(Stored items from a collection)
▬▬▬
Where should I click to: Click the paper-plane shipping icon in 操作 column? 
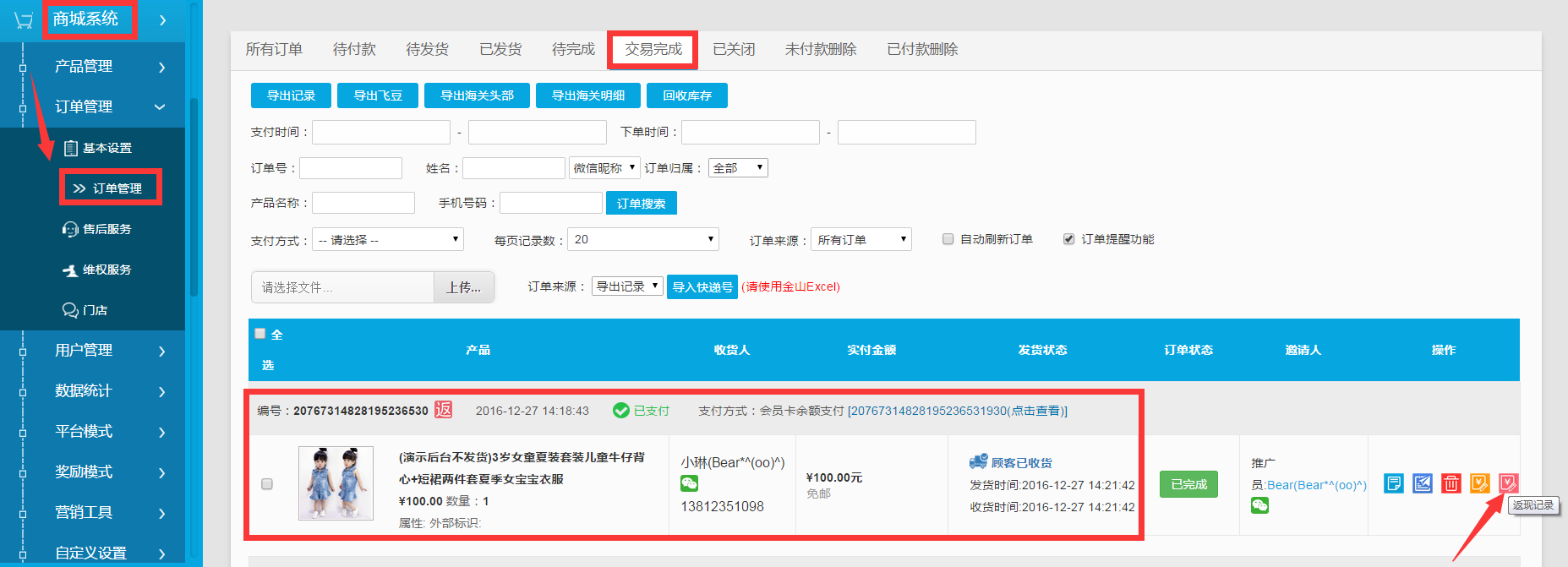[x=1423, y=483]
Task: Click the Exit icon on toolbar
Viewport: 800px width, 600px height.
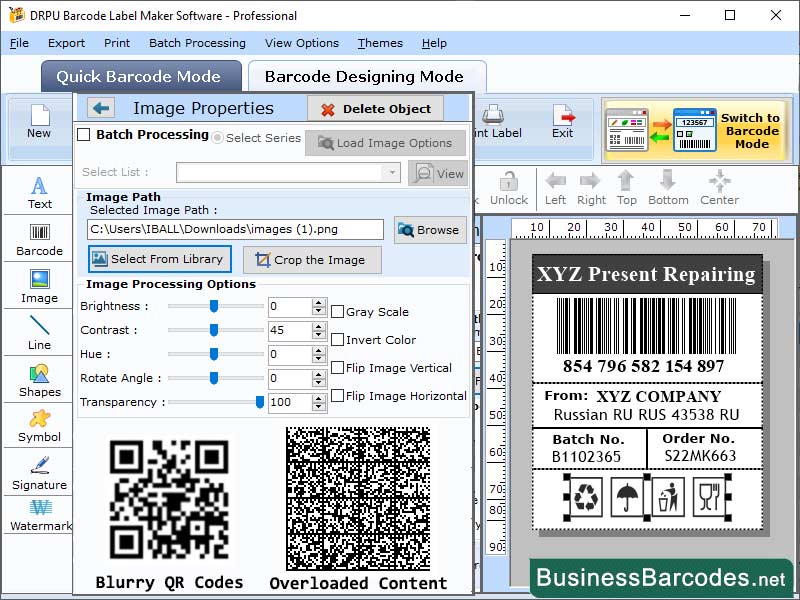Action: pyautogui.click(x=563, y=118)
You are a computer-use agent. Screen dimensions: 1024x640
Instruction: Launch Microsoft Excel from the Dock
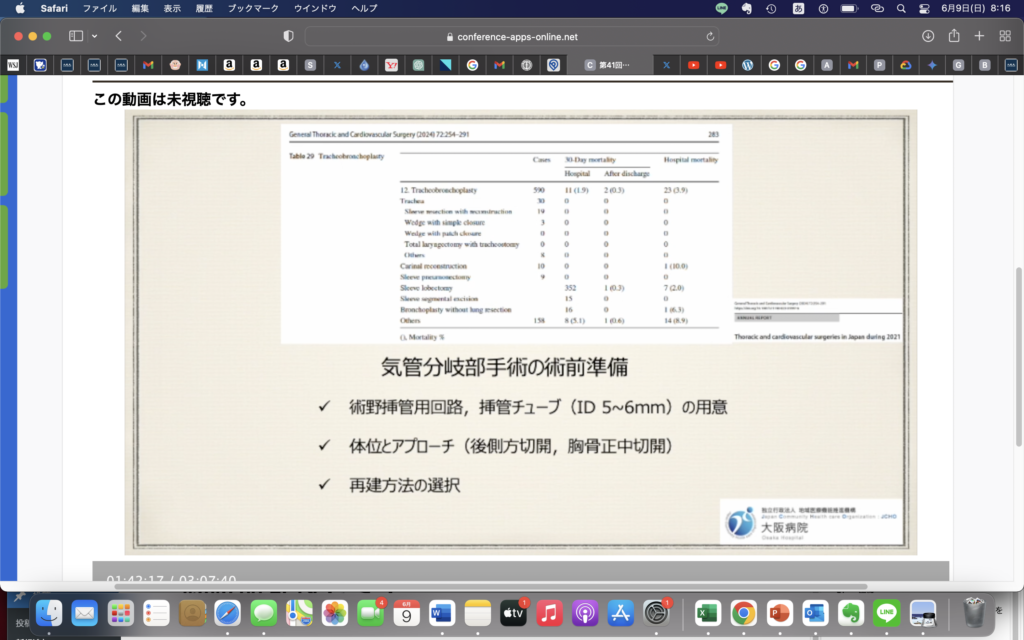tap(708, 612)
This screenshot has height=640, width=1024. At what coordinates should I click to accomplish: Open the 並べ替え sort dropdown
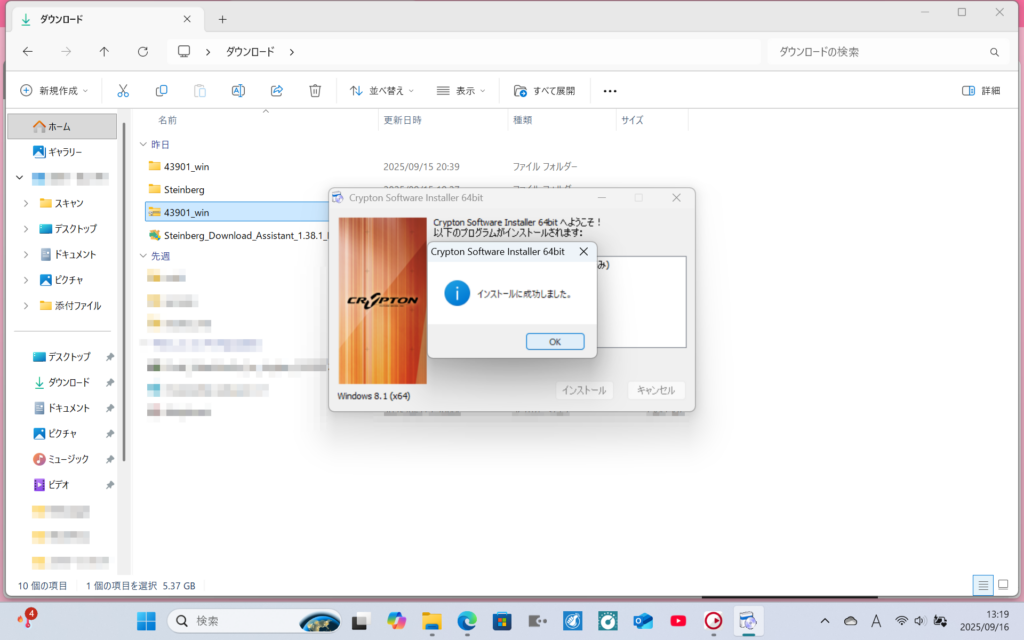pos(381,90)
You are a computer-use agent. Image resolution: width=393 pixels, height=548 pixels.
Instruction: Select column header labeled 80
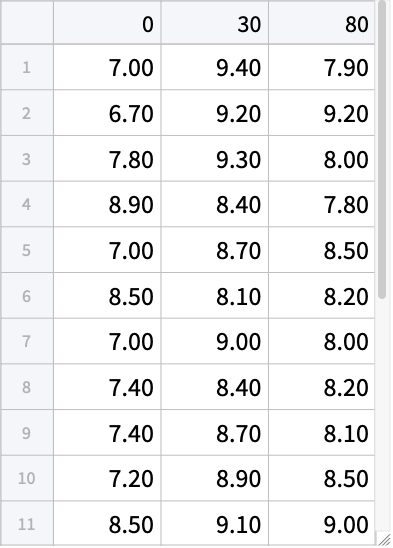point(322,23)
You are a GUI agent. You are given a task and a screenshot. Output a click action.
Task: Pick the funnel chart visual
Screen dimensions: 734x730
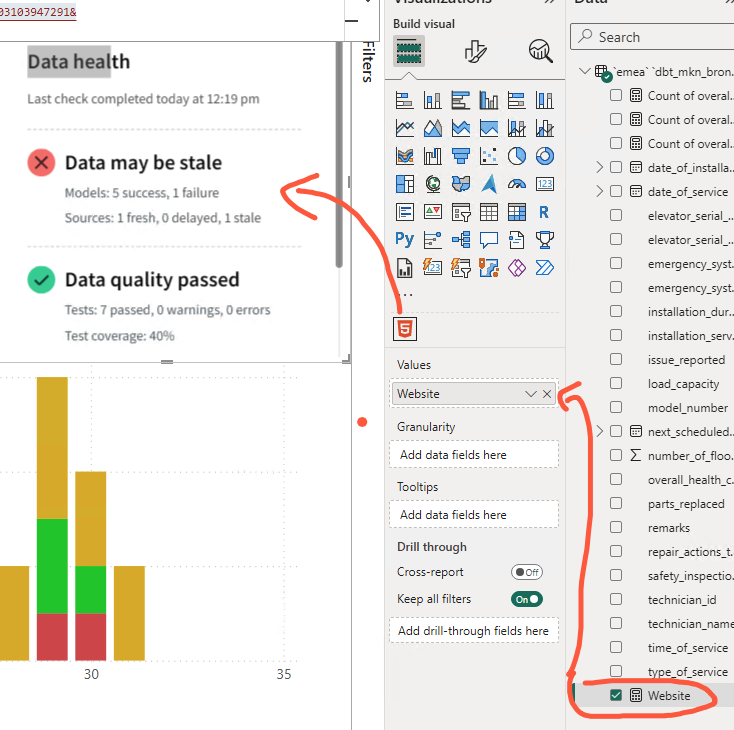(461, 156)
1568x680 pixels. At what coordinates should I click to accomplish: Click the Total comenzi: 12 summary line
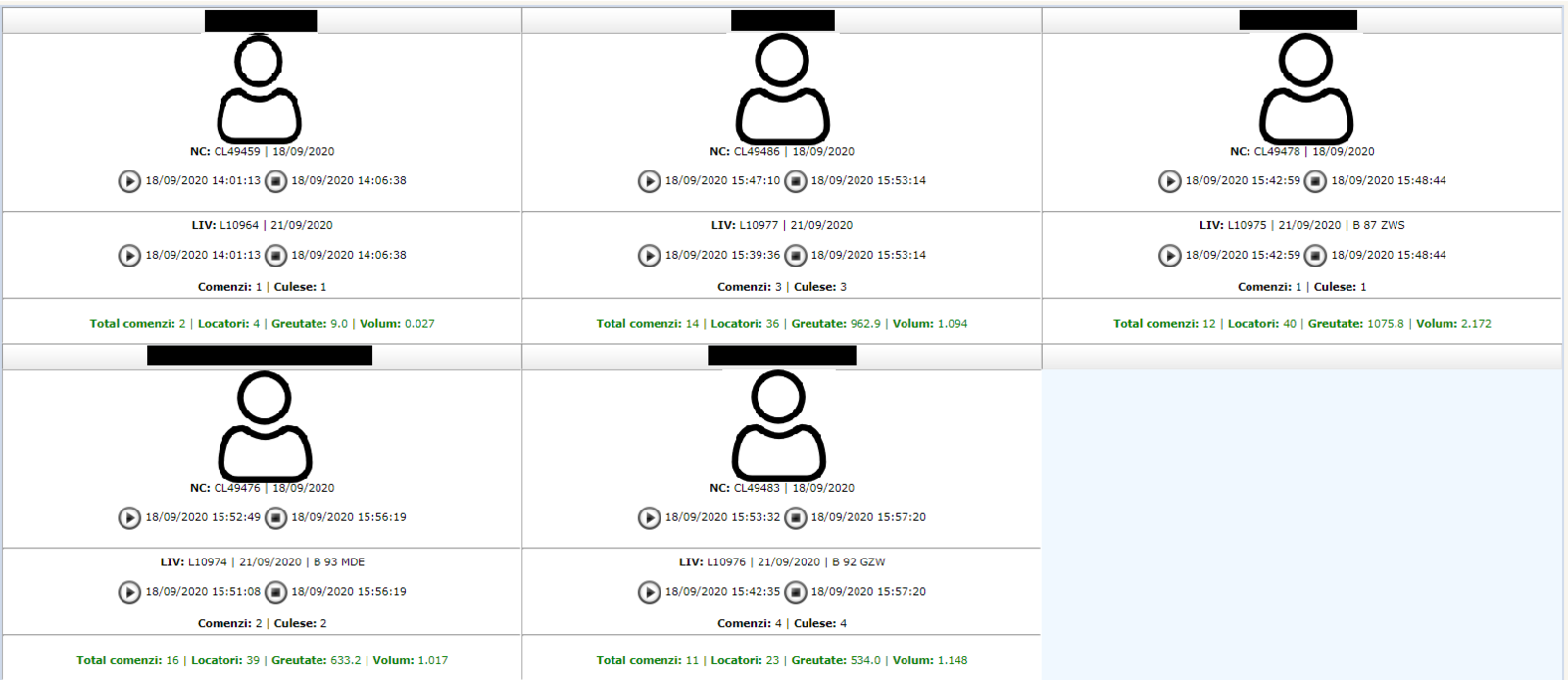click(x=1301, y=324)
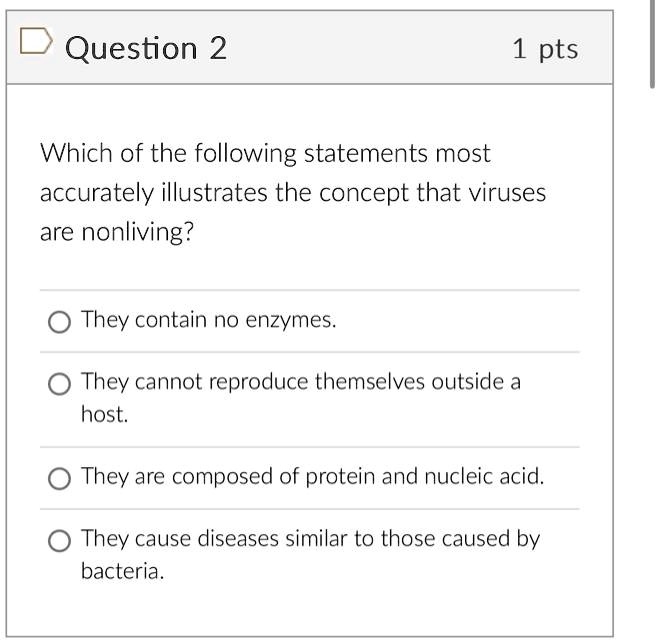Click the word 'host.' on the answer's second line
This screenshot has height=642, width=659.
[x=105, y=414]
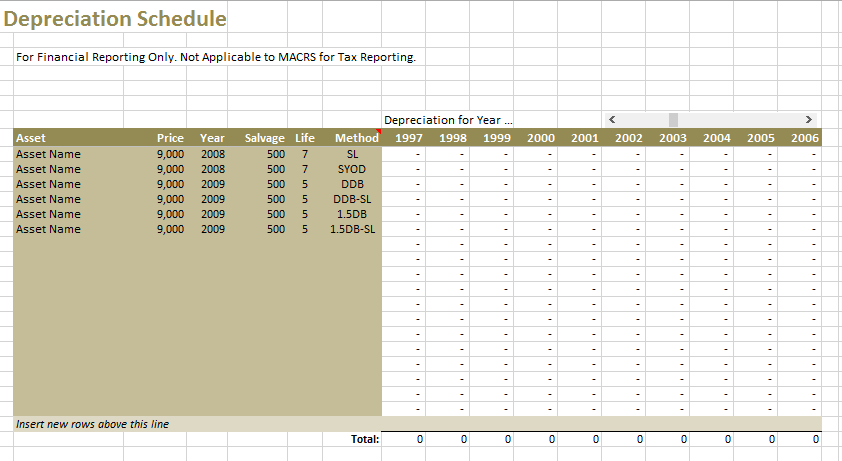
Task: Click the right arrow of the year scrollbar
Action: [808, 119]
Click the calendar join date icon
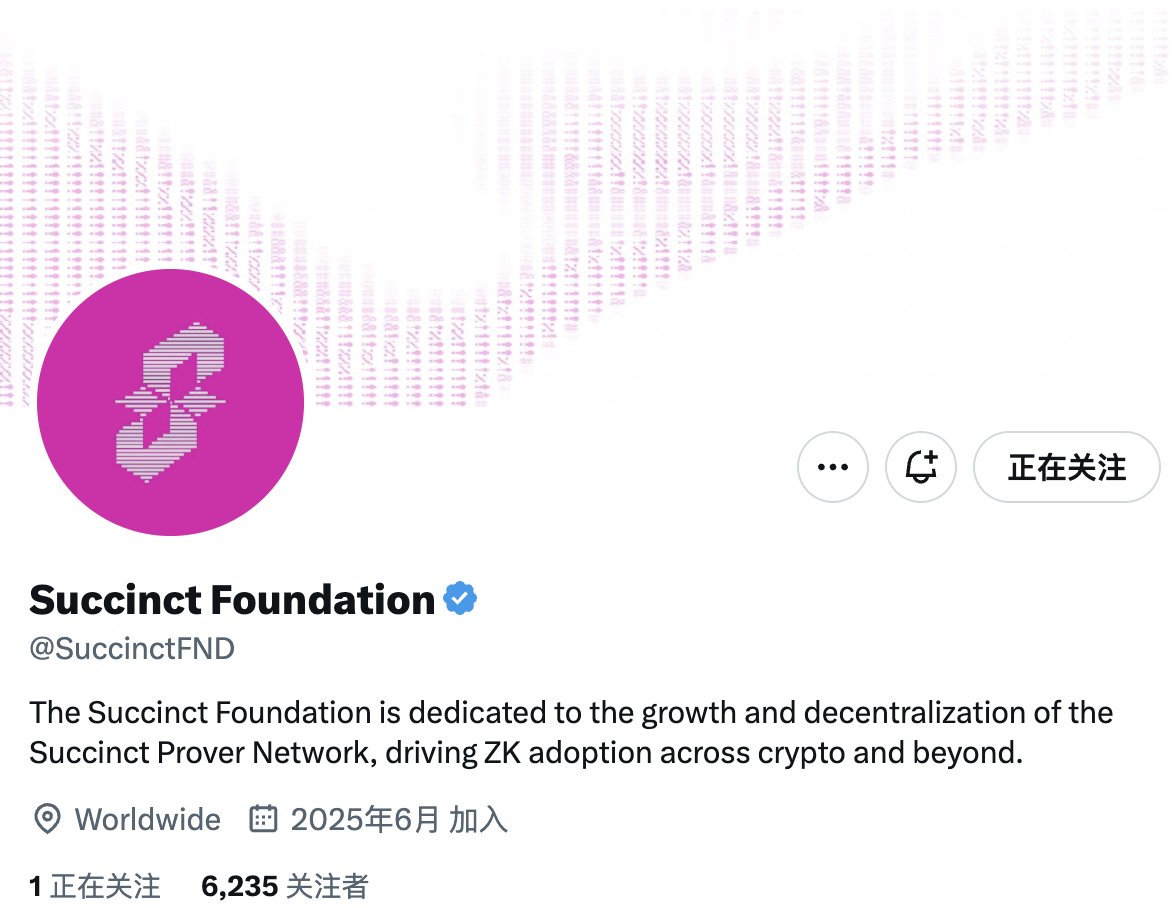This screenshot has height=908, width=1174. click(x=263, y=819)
▬▬▬
= What the exercise asks =
From the data, pick out every line that includes "agent".

= Response area =
You are a computer-use agent. Screen dimensions: 1024x640
You are a computer-use agent. Image resolution: width=393 pixels, height=548 pixels.
You are a GUI agent. You are given a task and a screenshot. Output a click action.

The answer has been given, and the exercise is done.